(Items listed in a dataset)
= = = =
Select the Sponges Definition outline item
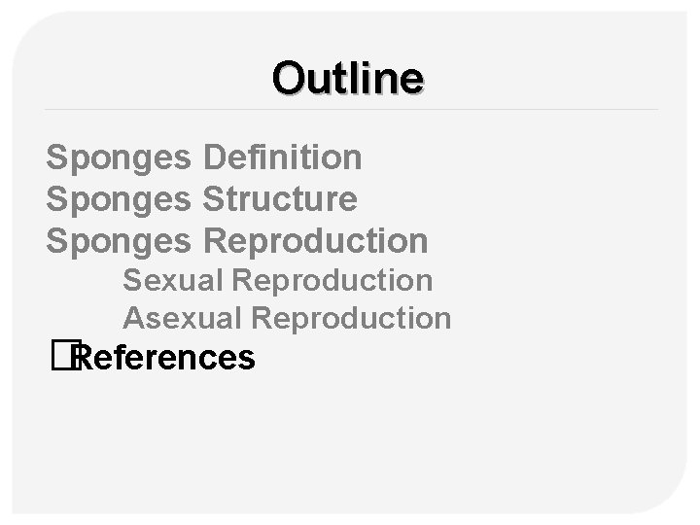This screenshot has height=525, width=700. click(x=204, y=156)
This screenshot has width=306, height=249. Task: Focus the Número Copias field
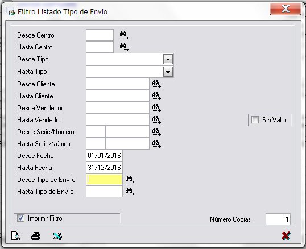tap(278, 219)
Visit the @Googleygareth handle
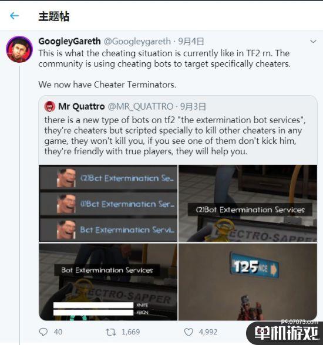Image resolution: width=323 pixels, height=345 pixels. coord(137,41)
= = = =
Leaving out any images, restate every record word for word.

▸ Answer area
Select the Sponges Definition outline item
This screenshot has height=525, width=700. click(x=204, y=156)
This screenshot has width=306, height=249. Task: Focus the Número Copias field
tap(278, 219)
Visit the @Googleygareth handle
Image resolution: width=323 pixels, height=345 pixels. coord(137,41)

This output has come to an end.